Some entries:

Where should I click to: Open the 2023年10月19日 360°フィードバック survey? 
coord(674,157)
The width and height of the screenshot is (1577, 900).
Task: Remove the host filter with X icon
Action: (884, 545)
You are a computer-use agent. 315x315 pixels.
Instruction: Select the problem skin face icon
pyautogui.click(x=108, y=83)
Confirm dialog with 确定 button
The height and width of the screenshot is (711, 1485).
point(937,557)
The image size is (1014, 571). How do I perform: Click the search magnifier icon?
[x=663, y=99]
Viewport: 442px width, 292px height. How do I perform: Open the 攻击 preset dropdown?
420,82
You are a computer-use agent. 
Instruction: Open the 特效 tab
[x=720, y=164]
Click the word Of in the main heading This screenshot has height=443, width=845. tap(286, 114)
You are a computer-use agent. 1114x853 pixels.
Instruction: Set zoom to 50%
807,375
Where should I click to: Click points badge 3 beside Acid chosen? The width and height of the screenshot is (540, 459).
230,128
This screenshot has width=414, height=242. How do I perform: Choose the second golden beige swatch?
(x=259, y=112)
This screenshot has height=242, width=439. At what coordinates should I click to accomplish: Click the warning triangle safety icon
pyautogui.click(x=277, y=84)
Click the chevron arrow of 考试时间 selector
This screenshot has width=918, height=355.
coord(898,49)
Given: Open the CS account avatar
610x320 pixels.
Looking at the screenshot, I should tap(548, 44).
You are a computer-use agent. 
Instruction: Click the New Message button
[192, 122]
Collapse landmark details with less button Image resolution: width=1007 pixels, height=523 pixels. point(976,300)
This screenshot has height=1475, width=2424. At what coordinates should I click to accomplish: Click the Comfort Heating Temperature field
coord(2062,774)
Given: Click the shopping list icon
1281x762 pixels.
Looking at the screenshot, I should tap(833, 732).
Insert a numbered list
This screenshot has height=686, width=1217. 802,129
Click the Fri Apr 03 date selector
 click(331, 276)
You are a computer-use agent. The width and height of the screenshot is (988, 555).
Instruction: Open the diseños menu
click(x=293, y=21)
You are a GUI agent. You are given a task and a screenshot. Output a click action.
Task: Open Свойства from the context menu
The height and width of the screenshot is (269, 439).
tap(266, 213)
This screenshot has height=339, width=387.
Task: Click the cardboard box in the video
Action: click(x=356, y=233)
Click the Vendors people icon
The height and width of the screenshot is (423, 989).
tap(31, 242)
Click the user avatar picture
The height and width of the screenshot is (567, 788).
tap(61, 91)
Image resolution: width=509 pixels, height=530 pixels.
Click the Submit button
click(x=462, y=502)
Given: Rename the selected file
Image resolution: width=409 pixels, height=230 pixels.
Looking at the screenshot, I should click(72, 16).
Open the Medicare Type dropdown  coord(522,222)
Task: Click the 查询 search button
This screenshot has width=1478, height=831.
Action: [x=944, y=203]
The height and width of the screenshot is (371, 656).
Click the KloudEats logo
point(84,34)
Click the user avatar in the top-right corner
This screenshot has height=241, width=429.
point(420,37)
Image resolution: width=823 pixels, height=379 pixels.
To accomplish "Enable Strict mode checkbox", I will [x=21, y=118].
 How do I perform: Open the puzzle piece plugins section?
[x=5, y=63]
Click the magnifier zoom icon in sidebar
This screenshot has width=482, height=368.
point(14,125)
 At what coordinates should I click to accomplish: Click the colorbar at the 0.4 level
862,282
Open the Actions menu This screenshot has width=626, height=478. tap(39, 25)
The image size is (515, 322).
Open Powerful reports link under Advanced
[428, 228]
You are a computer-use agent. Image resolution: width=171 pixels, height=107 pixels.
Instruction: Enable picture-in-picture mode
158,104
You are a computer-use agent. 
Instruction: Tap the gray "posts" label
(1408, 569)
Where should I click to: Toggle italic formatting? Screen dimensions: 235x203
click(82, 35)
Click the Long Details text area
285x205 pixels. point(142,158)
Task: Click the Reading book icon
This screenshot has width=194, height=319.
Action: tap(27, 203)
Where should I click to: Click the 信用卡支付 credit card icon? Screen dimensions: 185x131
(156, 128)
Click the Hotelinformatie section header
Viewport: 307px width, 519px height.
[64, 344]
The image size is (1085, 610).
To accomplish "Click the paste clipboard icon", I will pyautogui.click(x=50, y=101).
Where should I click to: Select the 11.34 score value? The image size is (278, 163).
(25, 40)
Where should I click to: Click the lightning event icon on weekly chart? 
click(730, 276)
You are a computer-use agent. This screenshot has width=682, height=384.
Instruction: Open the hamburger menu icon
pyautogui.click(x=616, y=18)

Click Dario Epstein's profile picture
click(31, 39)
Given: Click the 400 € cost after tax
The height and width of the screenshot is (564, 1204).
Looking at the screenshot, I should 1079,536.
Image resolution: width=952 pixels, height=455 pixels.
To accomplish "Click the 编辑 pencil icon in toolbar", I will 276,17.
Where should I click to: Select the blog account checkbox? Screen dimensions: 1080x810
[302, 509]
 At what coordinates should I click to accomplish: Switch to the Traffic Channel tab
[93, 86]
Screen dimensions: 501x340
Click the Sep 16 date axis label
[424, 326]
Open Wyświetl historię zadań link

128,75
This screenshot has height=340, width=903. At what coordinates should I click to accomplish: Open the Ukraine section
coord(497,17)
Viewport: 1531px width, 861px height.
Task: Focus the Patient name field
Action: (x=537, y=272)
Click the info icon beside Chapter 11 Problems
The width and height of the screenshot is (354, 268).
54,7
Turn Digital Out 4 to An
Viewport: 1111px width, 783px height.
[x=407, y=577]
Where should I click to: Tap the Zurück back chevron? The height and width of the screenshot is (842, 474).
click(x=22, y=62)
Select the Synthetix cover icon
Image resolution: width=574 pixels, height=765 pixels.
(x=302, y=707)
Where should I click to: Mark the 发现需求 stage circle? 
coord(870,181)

What the task asks:
Rewrite all the entries above as a numbered list, one item per line, and drop any blank lines.

Task solution:
1. Where should I click to: Open the 2023年10月19日 360°フィードバック survey? 
2. coord(674,157)
3. The width and height of the screenshot is (1577, 900).
4. Task: Remove the host filter with X icon
5. Action: (884, 545)
6. You are a computer-use agent. 315x315 pixels.
7. Instruction: Select the problem skin face icon
8. pyautogui.click(x=108, y=83)
9. Confirm dialog with 确定 button
10. The height and width of the screenshot is (711, 1485).
11. point(937,557)
12. The image size is (1014, 571). How do I perform: Click the search magnifier icon?
13. [x=663, y=99]
14. Viewport: 442px width, 292px height. How do I perform: Open the 攻击 preset dropdown?
15. 420,82
16. You are a computer-use agent. 
17. Instruction: Open the 特效 tab
18. [x=720, y=164]
19. Click the word Of in the main heading This screenshot has height=443, width=845. tap(286, 114)
20. You are a computer-use agent. 1114x853 pixels.
21. Instruction: Set zoom to 50%
22. 807,375
23. Where should I click to: Click points badge 3 beside Acid chosen? The width and height of the screenshot is (540, 459).
24. 230,128
25. This screenshot has width=414, height=242. How do I perform: Choose the second golden beige swatch?
26. (x=259, y=112)
27. This screenshot has height=242, width=439. At what coordinates should I click to accomplish: Click the warning triangle safety icon
28. pyautogui.click(x=277, y=84)
29. Click the chevron arrow of 考试时间 selector
30. This screenshot has width=918, height=355.
31. coord(898,49)
32. Given: Open the CS account avatar
33. 610x320 pixels.
34. Looking at the screenshot, I should tap(548, 44).
35. You are a computer-use agent. 
36. Instruction: Click the New Message button
37. [192, 122]
38. Collapse landmark details with less button Image resolution: width=1007 pixels, height=523 pixels. point(976,300)
39. This screenshot has height=1475, width=2424. At what coordinates should I click to accomplish: Click the Comfort Heating Temperature field
40. coord(2062,774)
41. Given: Click the shopping list icon
42. 1281x762 pixels.
43. Looking at the screenshot, I should tap(833, 732).
44. Insert a numbered list
45. This screenshot has height=686, width=1217. 802,129
46. Click the Fri Apr 03 date selector
47.  click(331, 276)
48. You are a computer-use agent. The width and height of the screenshot is (988, 555).
49. Instruction: Open the diseños menu
50. click(x=293, y=21)
51. You are a GUI agent. You are given a task and a screenshot. Output a click action.
52. Task: Open Свойства from the context menu
53. The height and width of the screenshot is (269, 439).
54. tap(266, 213)
55. This screenshot has height=339, width=387.
56. Task: Click the cardboard box in the video
57. Action: click(x=356, y=233)
58. Click the Vendors people icon
59. The height and width of the screenshot is (423, 989).
60. tap(31, 242)
61. Click the user avatar picture
62. The height and width of the screenshot is (567, 788).
63. tap(61, 91)
64. Image resolution: width=509 pixels, height=530 pixels.
65. Click the Submit button
66. click(x=462, y=502)
67. Given: Rename the selected file
68. Image resolution: width=409 pixels, height=230 pixels.
69. Looking at the screenshot, I should click(72, 16).
70. Open the Medicare Type dropdown  coord(522,222)
71. Task: Click the 查询 search button
72. This screenshot has width=1478, height=831.
73. Action: [x=944, y=203]
74. The height and width of the screenshot is (371, 656).
75. Click the KloudEats logo
76. point(84,34)
77. Click the user avatar in the top-right corner
78. This screenshot has height=241, width=429.
79. point(420,37)
80. Image resolution: width=823 pixels, height=379 pixels.
81. To accomplish "Enable Strict mode checkbox", I will [x=21, y=118].
82.  How do I perform: Open the puzzle piece plugins section?
83. [x=5, y=63]
84. Click the magnifier zoom icon in sidebar
85. This screenshot has width=482, height=368.
86. point(14,125)
87.  At what coordinates should I click to accomplish: Click the colorbar at the 0.4 level
88. 862,282
89. Open the Actions menu This screenshot has width=626, height=478. tap(39, 25)
90. The image size is (515, 322).
91. Open Powerful reports link under Advanced
92. [428, 228]
93. You are a computer-use agent. Image resolution: width=171 pixels, height=107 pixels.
94. Instruction: Enable picture-in-picture mode
95. 158,104
96. You are a computer-use agent. 
97. Instruction: Tap the gray "posts" label
98. (1408, 569)
99. Where should I click to: Toggle italic formatting? Screen dimensions: 235x203
100. click(82, 35)
101. Click the Long Details text area
102. 285x205 pixels. point(142,158)
103. Task: Click the Reading book icon
104. This screenshot has width=194, height=319.
105. Action: tap(27, 203)
106. Where should I click to: Click the 信用卡支付 credit card icon? Screen dimensions: 185x131
107. (156, 128)
108. Click the Hotelinformatie section header
109. Viewport: 307px width, 519px height.
110. [64, 344]
111. The image size is (1085, 610).
112. To accomplish "Click the paste clipboard icon", I will pyautogui.click(x=50, y=101).
113. Where should I click to: Select the 11.34 score value? The image size is (278, 163).
114. (25, 40)
115. Where should I click to: Click the lightning event icon on weekly chart? 
116. click(730, 276)
117. You are a computer-use agent. This screenshot has width=682, height=384.
118. Instruction: Open the hamburger menu icon
119. pyautogui.click(x=616, y=18)
120. Click Dario Epstein's profile picture
121. click(31, 39)
122. Given: Click the 400 € cost after tax
123. The height and width of the screenshot is (564, 1204).
124. Looking at the screenshot, I should 1079,536.
125. Image resolution: width=952 pixels, height=455 pixels.
126. To accomplish "Click the 编辑 pencil icon in toolbar", I will 276,17.
127. Where should I click to: Select the blog account checkbox? Screen dimensions: 1080x810
128. [302, 509]
129.  At what coordinates should I click to accomplish: Switch to the Traffic Channel tab
130. [93, 86]
131. Screen dimensions: 501x340
132. Click the Sep 16 date axis label
133. [424, 326]
134. Open Wyświetl historię zadań link
135. 128,75
136. This screenshot has height=340, width=903. At what coordinates should I click to accomplish: Open the Ukraine section
137. coord(497,17)
138. Viewport: 1531px width, 861px height.
139. Task: Focus the Patient name field
140. Action: (x=537, y=272)
141. Click the info icon beside Chapter 11 Problems
142. The width and height of the screenshot is (354, 268).
143. 54,7
144. Turn Digital Out 4 to An
145. Viewport: 1111px width, 783px height.
146. [x=407, y=577]
147. Where should I click to: Tap the Zurück back chevron? The height and width of the screenshot is (842, 474).
148. click(x=22, y=62)
149. Select the Synthetix cover icon
150. Image resolution: width=574 pixels, height=765 pixels.
151. (x=302, y=707)
152. Where should I click to: Mark the 发现需求 stage circle? 
153. coord(870,181)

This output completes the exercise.